We can also see that we have a parameter `intercept_body_mass`

in our model.
This parameter corresponds to the value on the y-axis if `flipper_length=0`

(which in our case is only a mathematical consideration, as in our data,
the value of `flipper_length`

only goes from 170mm to 230mm). This y-value
when x=0 is called the y-intercept.

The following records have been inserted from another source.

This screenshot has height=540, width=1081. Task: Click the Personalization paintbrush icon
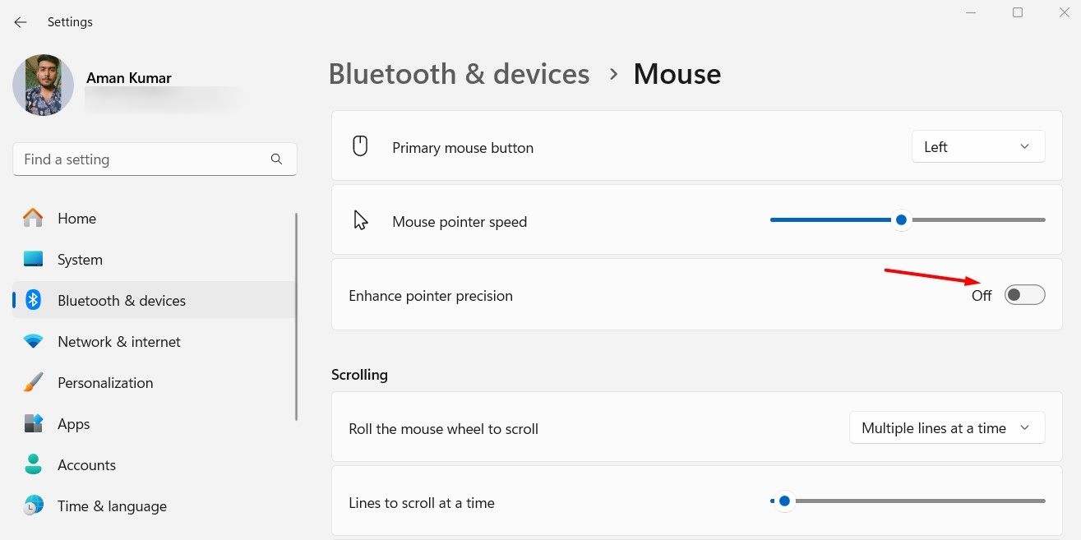(33, 383)
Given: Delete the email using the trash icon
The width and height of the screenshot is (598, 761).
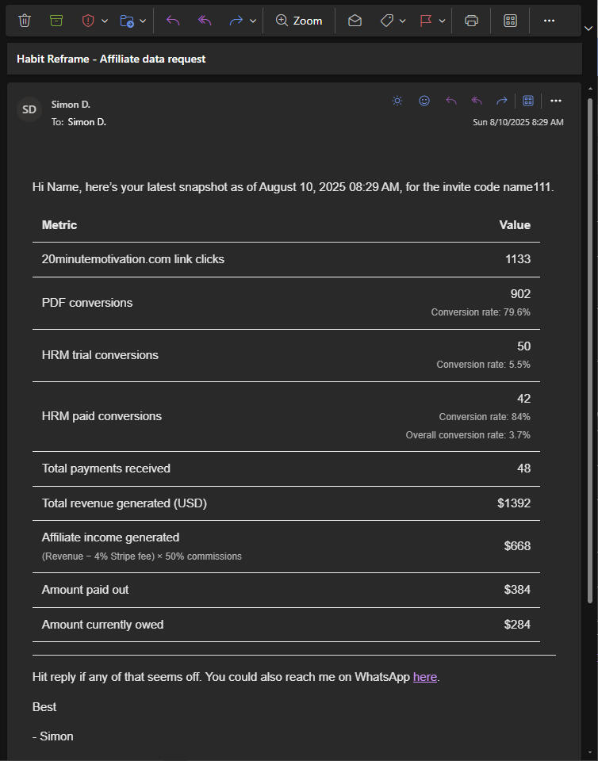Looking at the screenshot, I should 24,21.
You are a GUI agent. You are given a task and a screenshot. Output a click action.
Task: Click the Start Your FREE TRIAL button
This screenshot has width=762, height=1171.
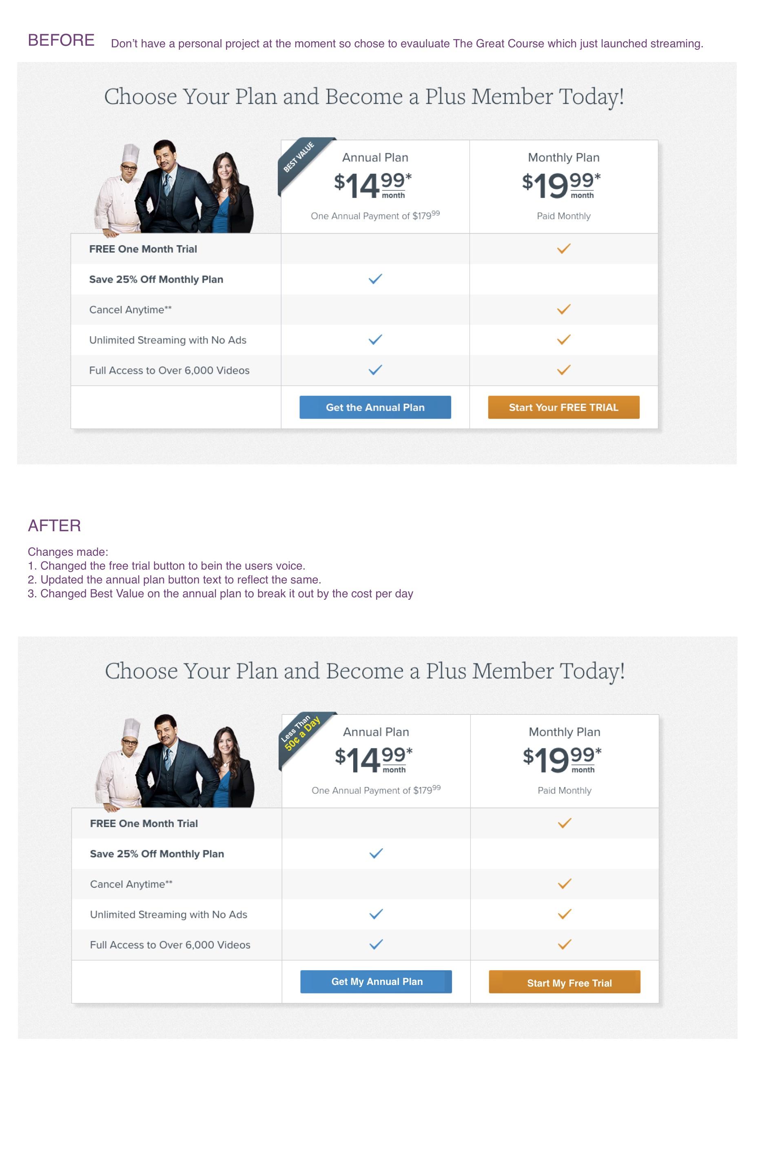[x=563, y=407]
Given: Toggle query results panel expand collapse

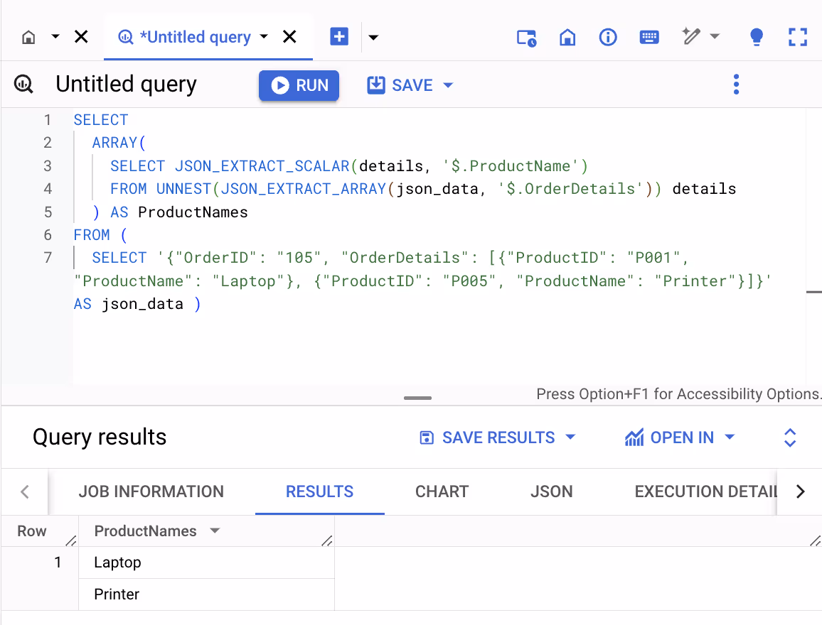Looking at the screenshot, I should pyautogui.click(x=789, y=438).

If `intercept_body_mass`

is 0, the curve
will pass through the origin:

```
weight_flipper_length = 25
intercept_body_mass = 0
# redefined the flipper length to start at 0 to plot the intercept value
flipper_length_range = np.linspace(0, data.max(), num=300)
predicted_body_mass = linear_model_flipper_mass(
flipper_length_range, weight_flipper_length, intercept_body_mass)
```

```
ax = sns.scatterplot(data=penguins, x=feature_names, y=target_name,
color="black", alpha=0.5)
ax.plot(flipper_length_range, predicted_body_mass)
_ = ax.set_title(label.format(weight_flipper_length, intercept_body_mass))
```

Otherwise, it will pass through the `intercept_body_mass`

value:

```
weight_flipper_length = 45
intercept_body_mass = -5000
predicted_body_mass = linear_model_flipper_mass(
flipper_length_range, weight_flipper_length, intercept_body_mass)
```

```
ax = sns.scatterplot(data=penguins, x=feature_names, y=target_name,
color="black", alpha=0.5)
ax.plot(flipper_length_range, predicted_body_mass)
_ = ax.set_title(label.format(weight_flipper_length, intercept_body_mass))
```

In this notebook, we have seen the parametrization of a linear regression model and more precisely meaning of the terms weights and intercepts.